La Convention internationale sur l'élimination de toutes les formes de discrimination raciale est une résolution des Nations unies adoptée le 21 décembre 1965. Elle est entrée en vigueur le 4 janvier 1969.
L'article premier de la convention des Nations unies définit la discrimination raciale comme "toute distinction, exclusion, restriction ou préférence fondée sur la race, la couleur, l'ascendance ou l'origine nationale ou ethnique".
Mais comme le souligne Muhammad, la discrimination raciale peut être vécue au quotidien, tant au niveau interpersonnel qu'au niveau officiel, même dans les villes dites cosmopolites.

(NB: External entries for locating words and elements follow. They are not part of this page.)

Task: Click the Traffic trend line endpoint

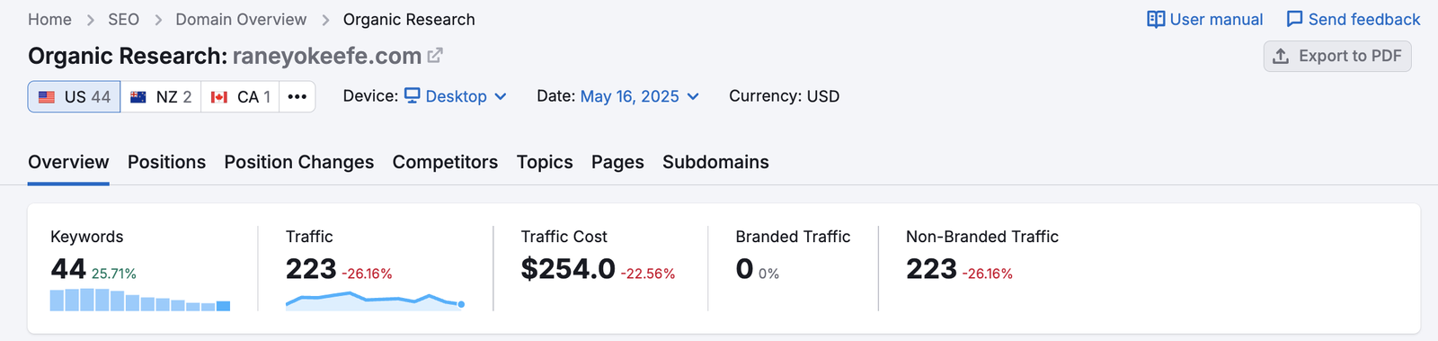Action: (461, 304)
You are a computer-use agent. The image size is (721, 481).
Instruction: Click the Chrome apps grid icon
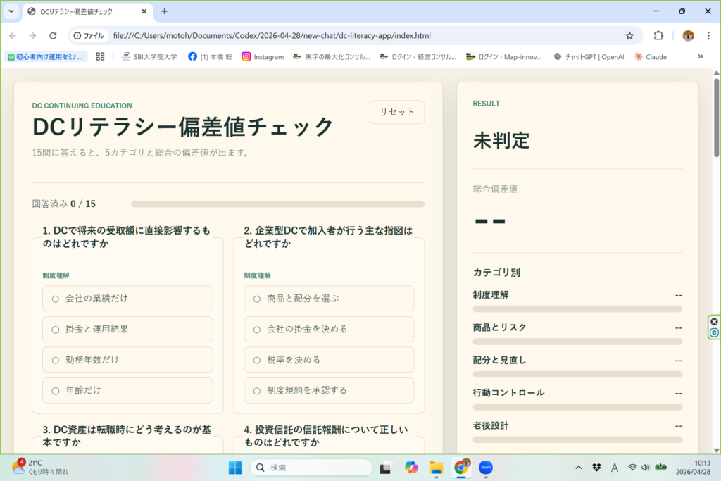pos(100,56)
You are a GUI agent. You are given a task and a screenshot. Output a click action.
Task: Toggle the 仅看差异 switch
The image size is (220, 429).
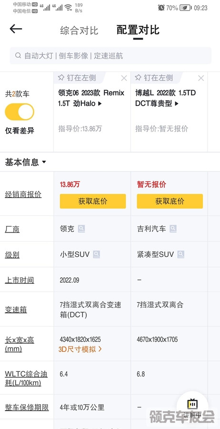20,112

"Dans les trains et les bus publics, les gens regardent autour d'eux pour trouver quelqu'un de la même couleur qu'eux. Ils s'assoient alors à côté d'eux", explique-t-il.
La jeune chercheuse affirme également que la race est une motivation courante de ces comportements discriminatoires, car les gens ont tendance à se rassembler autour de leurs semblables ou des personnes qui leur semblent les plus proches.

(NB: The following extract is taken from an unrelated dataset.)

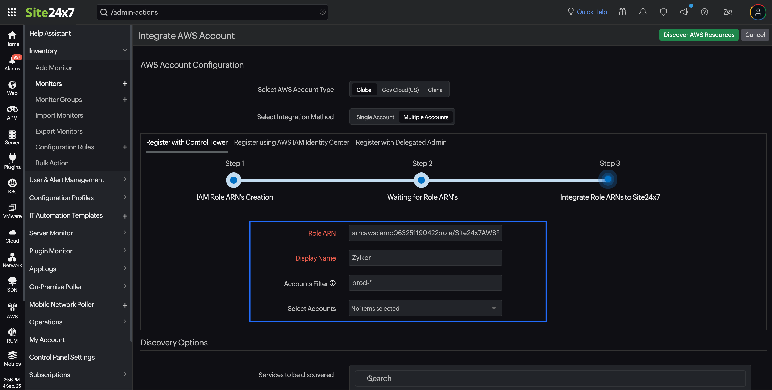
Task: Click the announcements megaphone icon
Action: [x=684, y=12]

Les membres de la diaspora africaine connaissent bien le cas où ils appellent un service public et où le destinataire leur répond qu'il ne les entend pas. Parfois, l'interlocuteur reconnaît l'accent et décide de ne pas fournir le service qu'il est censé fournir.
Politique des passeports
Les relations raciales, bonnes ou mauvaises, ont plusieurs facettes. Une autre forme importante de discrimination raciale se produit dans le contexte des voyages internationaux ou dans la manière dont les voyageurs de différentes nationalités sont profilés et traités.
Le concept de "pouvoir du passeport", qui désigne la facilité de se déplacer à travers les frontières internationales, est principalement fondé sur la politique. Ce système de discrimination en matière de visas est étroitement lié à la répartition démographique des pays dans le monde.

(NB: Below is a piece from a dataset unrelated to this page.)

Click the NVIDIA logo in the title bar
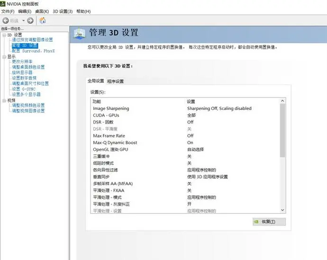The width and height of the screenshot is (327, 260). tap(3, 4)
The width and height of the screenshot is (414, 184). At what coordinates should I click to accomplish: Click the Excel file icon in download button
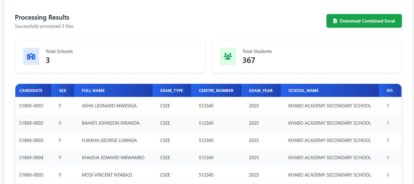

Dans les aéroports, les passagers de couleur signalent souvent qu'ils font l'objet d'arrêts et de contrôles discrétionnaires allant au-delà des protocoles de sécurité standard.
La convention des Nations unies part du principe que "tous les êtres humains sont égaux devant la loi et ont droit à une égale protection de la loi contre toute discrimination et toute incitation à la discrimination".
En théorie, les discriminations raciales se produisent en temps réel. Certains préjugés se produisent derrière des portes closes, comme dans les salles de réunion ou dans le système de sélection des jurés, où l'on n'a pas forcément la possibilité de savoir ce qui se passe.
La justice raciale
Selon Muhammad, l'injustice raciale peut être jugée à l'aune du fonctionnement de la société. En particulier, le fonctionnement du système judiciaire aux niveaux national et international devrait être neutre sur le plan racial.
Le système mondial de la politique, de l'économie, du travail, du climat, etc. ne devrait jamais comporter de hiérarchie raciale. Pourtant, il existe d'innombrables preuves de préjugés raciaux dans la manière dont les crises sont abordées dans les différentes régions du monde.
"Les conflits en cours en Haïti, au Soudan, en Ukraine et au Moyen-Orient, où des centaines de personnes meurent chaque jour, ont beaucoup à voir avec la race qui se joue sur la scène mondiale, même si les gens n'aiment pas faire ce lien", souligne M. Muhammad.
L'ordre économique mondial actuel favorise un arrangement qui permet aux nations dominées par certaines races d'occuper des positions dominantes. En revanche, les autres races sont condamnées à rester dans des positions et des conditions subalternes.
Si la Journée internationale pour l'élimination de la discrimination raciale vise à promouvoir l'égalité, les droits de l'homme et les libertés fondamentales, quelle que soit la couleur de la peau, il n'y a pas d'autre solution que de faire un effort supplémentaire pour y parvenir.